Canadian social nudity activist

Zevs Cosmos (also found as Zeus) (born Esyedepeea Aesfyza) is a Canadian social nudity activist and the founder of the Nudist Christian Church of the Blessed Virgin Jesus (NCCBVJ).

== Early activism ==

"Zevs Cosmos" appeared at Iowa State University around 1982, often preaching on central campus, sometimes drawing crowds away from "Brother Jed Smock", another traveling evangelistic preacher who also made regular appearances on campus. During this time, Cosmos would often be seen teaching his ideas about nudism on street corners in Ames, Iowa City, and Des Moines, Iowa. He referred to himself as the "founder and bishop" of the Nudist Christian Church of the Blessed Virgin Jesus. By the end of 1984, he claimed to have attracted 50 followers in Ames.

== Nudist Christian Church of the Blessed Virgin Jesus ==

=== Early events ===

Cosmos was referring to himself as the bishop of the NCCBVJ as early as November 1984. In 1985, Cosmos said that God commanded him to travel to the Utah–Arizona border; while in this area, Cosmos says that God and an angel named Ephygeneia appeared to him naked and told him to go to a cave on a nearby ridge. While in the cave, God and the angel appeared again and gave Cosmos a revelation, which Cosmos recorded and named the Book of Zevs (also found as the Book of Zeus). The NCCBVJ teaches that the Book of Zevs is scripture that adds to and complements the Bible.

=== Teachings ===

==== Book of Zevs ====

The Book of Zevs instructs Cosmos to build a nudist community city called "Cosmos", which was to be situated northwest of the Grand Canyon. The book also condemns Mormon fundamentalists near the Utah–Arizona border for their practice of plural marriage and their belief in the inferiority of black people.

==== Other teachings ====

The NCCBVJ teaches that nudity is a foundational state of being for leading a good life. It teaches that problems with sexuality, body image, pornography, and crime would all be solved if society would adopt a nudist lifestyle. Cosmos and the church have also led protests against female genital mutilation and male circumcision, which are viewed as equally undesirable.

== Legal incidents ==

In January 1985, Cosmos was investigated by the American Immigration and Naturalization Service authorities after complaints were made of Cosmos's preaching and sale of pro-nudity bumper stickers and T-shirts on street corners in Ames, Iowa. When it was discovered that Cosmos had exceeded the 6-month stay permitted by his visitor's visa, he was ordered deported to Canada. His appeal to a federal immigration judge was rejected and he was flown to Winnipeg, Manitoba.
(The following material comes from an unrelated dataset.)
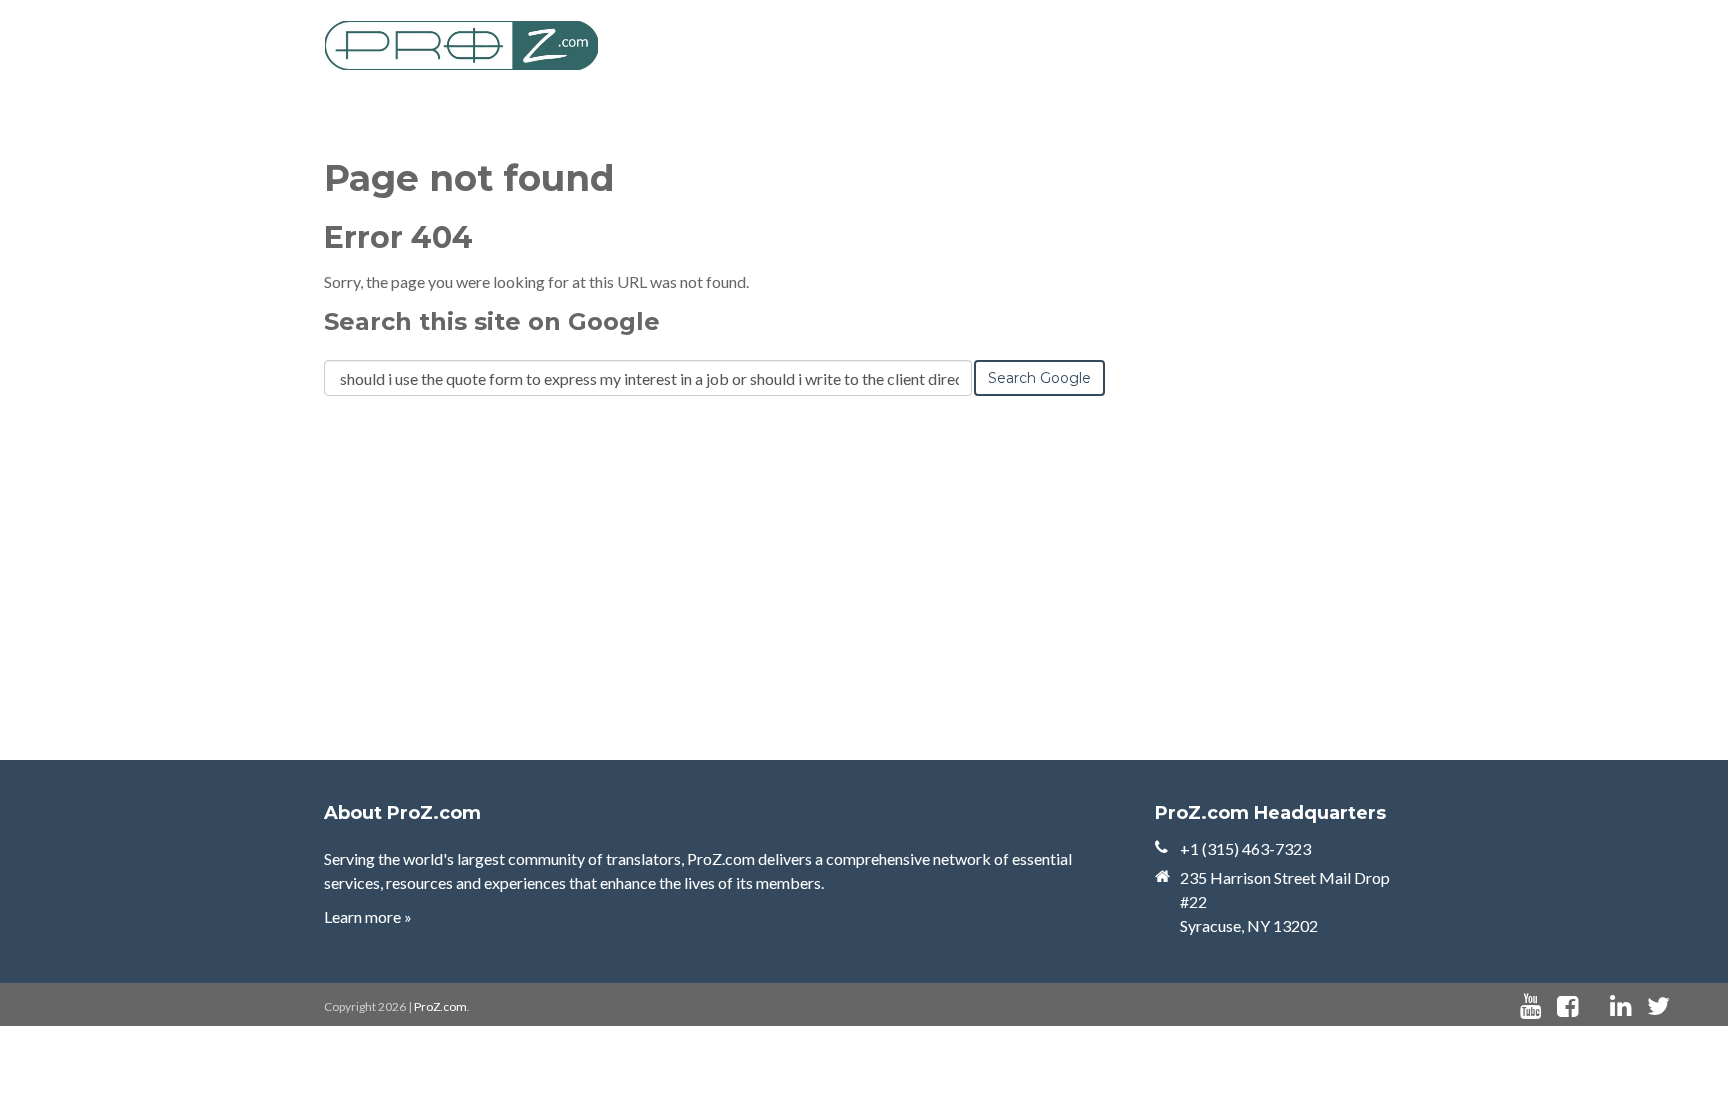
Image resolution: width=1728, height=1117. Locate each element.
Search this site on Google (492, 321)
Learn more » (368, 916)
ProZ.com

On 31 October 1985 Cosmos was stopped by police as he was placing flyers on car windshields near Drake University in Des Moines. The police told him that a city ordinance forbade the distribution of literature in this manner. In December 1985, the Iowa Civil Liberties Union filed suit in the United States District Court for the Southern District of Iowa on behalf of Cosmos, arguing that the ordinance unreasonably limited Cosmos's right to freedom of speech.
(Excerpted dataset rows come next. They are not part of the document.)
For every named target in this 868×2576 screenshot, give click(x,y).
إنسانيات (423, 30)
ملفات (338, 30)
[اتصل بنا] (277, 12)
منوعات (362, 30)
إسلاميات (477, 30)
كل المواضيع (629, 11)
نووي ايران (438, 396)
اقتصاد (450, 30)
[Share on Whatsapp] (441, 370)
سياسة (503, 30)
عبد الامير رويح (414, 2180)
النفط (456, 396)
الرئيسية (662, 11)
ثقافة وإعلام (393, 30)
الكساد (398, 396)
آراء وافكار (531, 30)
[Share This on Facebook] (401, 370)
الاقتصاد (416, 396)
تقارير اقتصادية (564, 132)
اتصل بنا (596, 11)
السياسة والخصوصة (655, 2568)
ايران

In August 2002, police in Washington, D.C. alleged that Cosmos had vandalized the National Mall and President's Park with swastikas and Nazi SS symbols during the American Independence Day weekend in 1999.

On 21 April 2006, Cosmos was arrested in Colorado City, Arizona and charged with being a public nuisance. The police reported that he had been leaving flyers containing nude photographs of himself in residents' mailboxes.